十訓抄
第一 人に恵みを施すべき事
序
人を大事にし、その人材を生かすべきである。小さなな過失は見逃し許し、優れた才能に目を向けよう。
蜂の恩返し
中納言文屋和田麿の子孫に余呉大夫と云う侍がいた。大和の三輪に城を築いたが、敵に破られ山城の笠木の山に逃げた。岩ノ下に網を張っていた蜘蛛の巣に蜂が引っかかり今にも蜘蛛に絡め殺されそうであった。余呉大夫は可哀そうに思って蜂を蜘蛛の網からはずして逃がしてやった。その夜の夢に男が出てきて云うには、蜂の恩を返したいので云う通りの戦術で敵をおびき寄せたら加勢をする。

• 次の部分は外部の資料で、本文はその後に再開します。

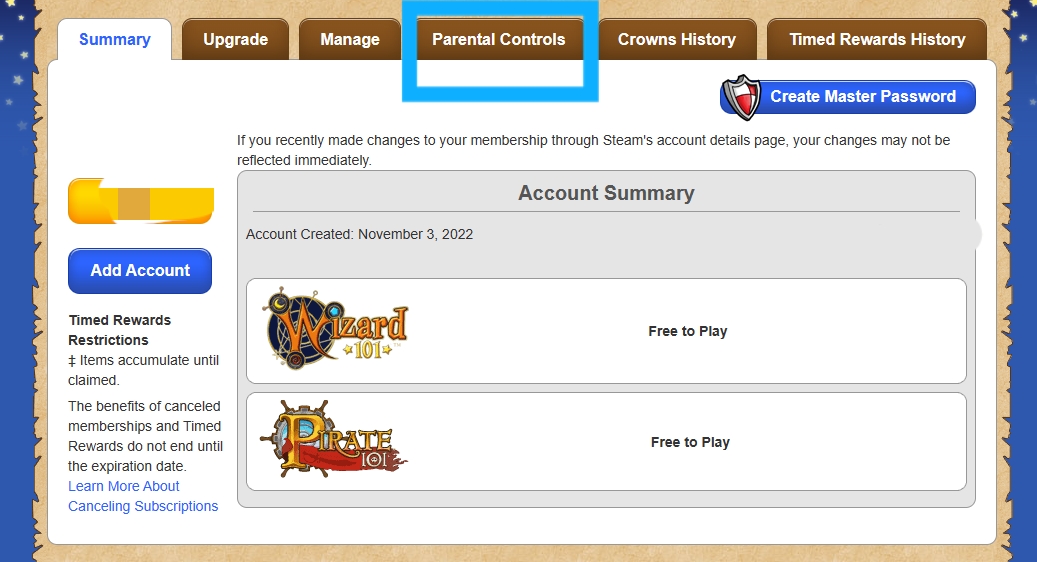Click the Add Account button
The height and width of the screenshot is (562, 1037).
pyautogui.click(x=140, y=270)
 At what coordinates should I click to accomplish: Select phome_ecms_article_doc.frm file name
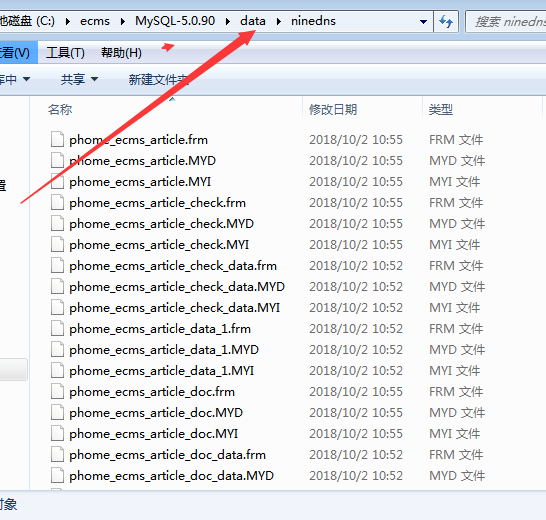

敵は三百騎ばかりで押し寄せたが、蜂の大群が雲霞の如く湧き出て敵を刺し傷つけたので、余呉大夫の一軍は見事敵を打ち殺したと云う話。そして元の城に戻り死んだ蜂のために堂を建て供養したという。
色好み道清の失態
この話は「人に恵みを施すべき事」と云う訓とどう関係するのかといいたいような、色好みの男の失態を描いたものである。土佐判官道清はなかなかの好色家であちこちと徘徊しては、女房で手をつけない女はいなかった。東山のある宮の女房にしきりに手紙を送ってはいたが、忙しいとか言われてはかばしい返事がない。中秋の頃女房の屋敷に行きしきりに誘ったところ、持佛堂で立ち話ならと云う返事を貰い、天にものぼる思いで持佛堂で待っていた。御簾の破れたあけすけの間に女房がすたすたとやってきて、直ぐに腰紐を解き袴を脱いで隅に押しやって、男ににじり寄ってさーどうぞと前を広げてくるのであった。あまりの情緒のなさで男は完全に気後れがして何も出来なかった。女は「なんて厭な男」といって消え去ったと云う話。色好みとしては実にお粗末な話ではないか。